▶ **Da svolgere**
1. Le affermazioni seguenti concordano con l'articolo sui russi e la caduta del Muro? Per ciascuna rispondi sì o no e cita alla lettera le parole decisive. (a) Secondo il sondaggio, i russi sono tra i più soddisfatti dei cambiamenti seguiti al crollo del comunismo. (b) Il sondaggio del PewResearch Center ha interpellato persone con più di 50 anni. (c) Il regime sovietico cadde definitivamente nello stesso anno del Muro.
2. Perché, secondo l'articolo sui russi e la caduta del Muro, i maggiori quotidiani russi hanno dato alle celebrazioni di Berlino meno spazio di quanto ci si aspetterebbe? Rispondi in una-tre frasi.
3. Scrivi il seguito dell'articolo sui russi e la caduta del Muro, riprendendo dopo la sua ultima frase.

▶ **Testo da leggere**
================

I russi hanno festeggiato poco la caduta del Muro. E a ragione
Il 58% della popolazione nemmeno sa da chi e perché fu costruito. In 20 anni il Paese non ha conquistato la democrazia, vive di esportazione di materie prime e in un anno ha perso 12 posti, secondo il rapporto sulla competitività mondiale. Il 20% degli abitanti è sotto la soglia di povertà.
Mosca (AsiaNews) – Pluralismo, democrazia, libero mercato. Più diritti umani (forse). Che la caduta del Muro di Berlino il 9 novembre del 1989 sia stato un evento storico foriero di cambiamenti positivi non è così scontato in molti dei Paesi al di là della ex Cortina di ferro. Secondo un sondaggio del PewResearch Center – condotto in nove nazioni dell’Europa centrale e dell’est su individui di età maggiore ai 50 anni – i più felici dei cambiamenti apportati alla loro vita dal crollo del comunismo sono cechi, polacchi e i cittadini dell’ex Germania est, mentre chi esprime maggiore insoddisfazione sono ucraini, bulgari e più di altri i russi.
Ieri, nel ventennale della notte in cui è tramontata la Guerra fredda, in Russia i maggiori quotidiani hanno riportato la notizia delle celebrazioni a Berlino, ma non certo con lo spazio che ci si aspetterebbe nel Paese che è stato tra i protagonisti di quell’evento. Il problema è che il 9 novembre 1989 è scolpito nella storia dell’Occidente, ma non in quella della Russia. Quella data è avvertita come non decisiva per la sorte del regime sovietico (che cadrà definitivamente solo due anni dopo) e ancora oggi il dibattito intellettuale nell’ex Urss non affronta la questione del Muro.

================

▶ **Dati forniti**
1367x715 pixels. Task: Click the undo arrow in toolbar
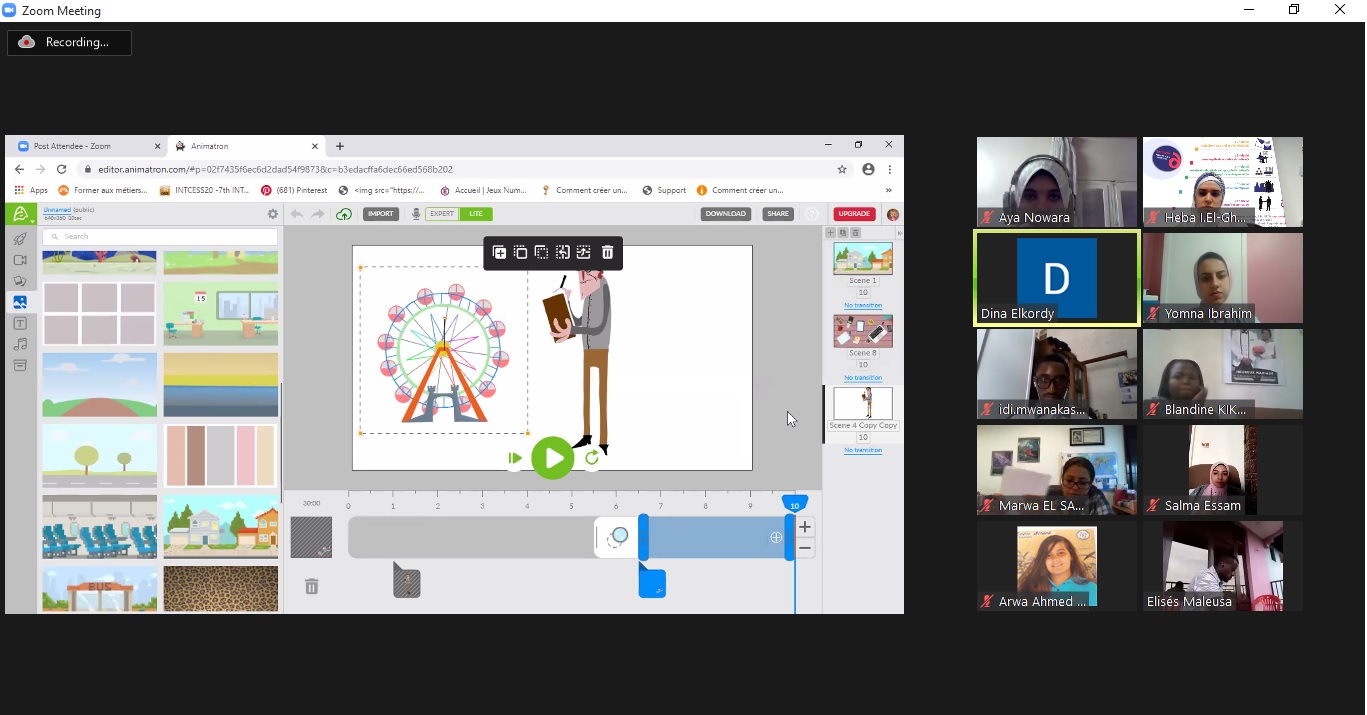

================

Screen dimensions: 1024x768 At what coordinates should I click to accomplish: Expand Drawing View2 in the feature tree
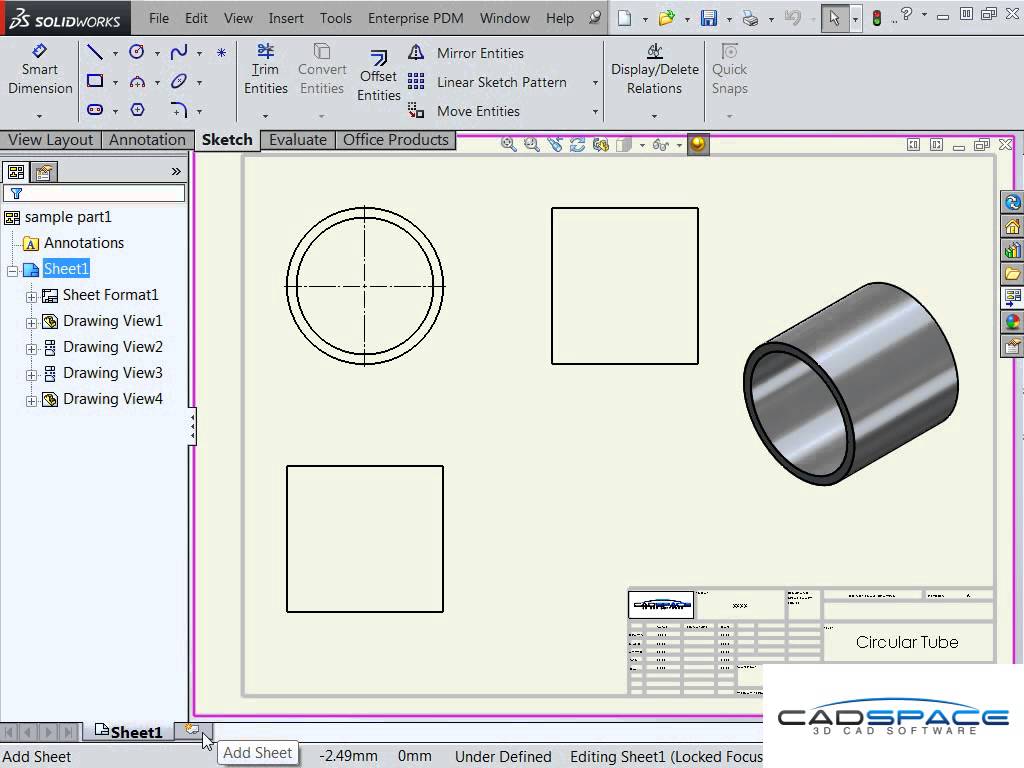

================

▶ **In risposta**
1.
(a) No: «chi esprime maggiore insoddisfazione sono ucraini, bulgari e più di altri i russi».
(b) Sì: «su individui di età maggiore ai 50 anni».
(c) No: «che cadrà definitivamente solo due anni dopo».

2. Il 9 novembre 1989 è scolpito nella storia dell'Occidente, ma non in quella della Russia. In Russia quella data è avvertita come non decisiva per la sorte del regime sovietico, che cadrà definitivamente solo due anni dopo.

3.
Secondo un’indagine dell'Istituto russo Vtsiom, il 58% dei russi – nonostante la buona conoscenza generale che questo popolo ha della sua storia - non sa chi ha deciso la costruzione del Muro. E il suo significato - il rafforzamento della posizione dell'Urss, la protezione del regime comunista dell'influenza straniera e il tentativo di evitare fughe di massa - è compreso correttamente soltanto dal 24% dei russi. Mentre la metà degli intervistati, il 52%, semplicemente non sa perché lo costruirono.
Secondo gli analisti, mentre la Germania riunificata e l’Europa si sono rapidamente integrate, mentre l’Oriente - con Cina e India in prima fila - si è lanciato in un sorprendente boom economico e nella globalizzazione, si può dire che la Russia sia l’unica a non aver cavalcato con successo il vento di cambiamento che spirava nel mondo in quegli anni cruciali.
Secondo Vladimir Ryzhkov, professore all’Alta scuola di economia di Mosca e politico indipendente, la Federazione russa non ha ancora superato la sua instabilità. Dopo vent’anni di esperimenti, dal riformismo di Eltsin al capitalismo da Far West degli oligarchi, dal regime di Putin fino alla crisi economica con Medvedev, la Russia cerca ancora di capire verso quale direzione muoversi. E a farne le spese sono, prima di tutto, i cittadini. In un editoriale pubblicato lunedì sul quotidiano The Moscow Times, Ryzhkov ricorda il “triplice fallimento” del Cremlino. “Prima di tutto, la Russia non è riuscita a modernizzare la sua sfera economica e sociale; poi non è stata in grado di costruire un efficace sistema politico, ma solo un regime autoritario; infine, ha perso il suo status di superpotenza mondiale, rimanendo di fatto senza alleati internazionali credibili e priva del consenso dell’opinione pubblica globale”, scrive il professore.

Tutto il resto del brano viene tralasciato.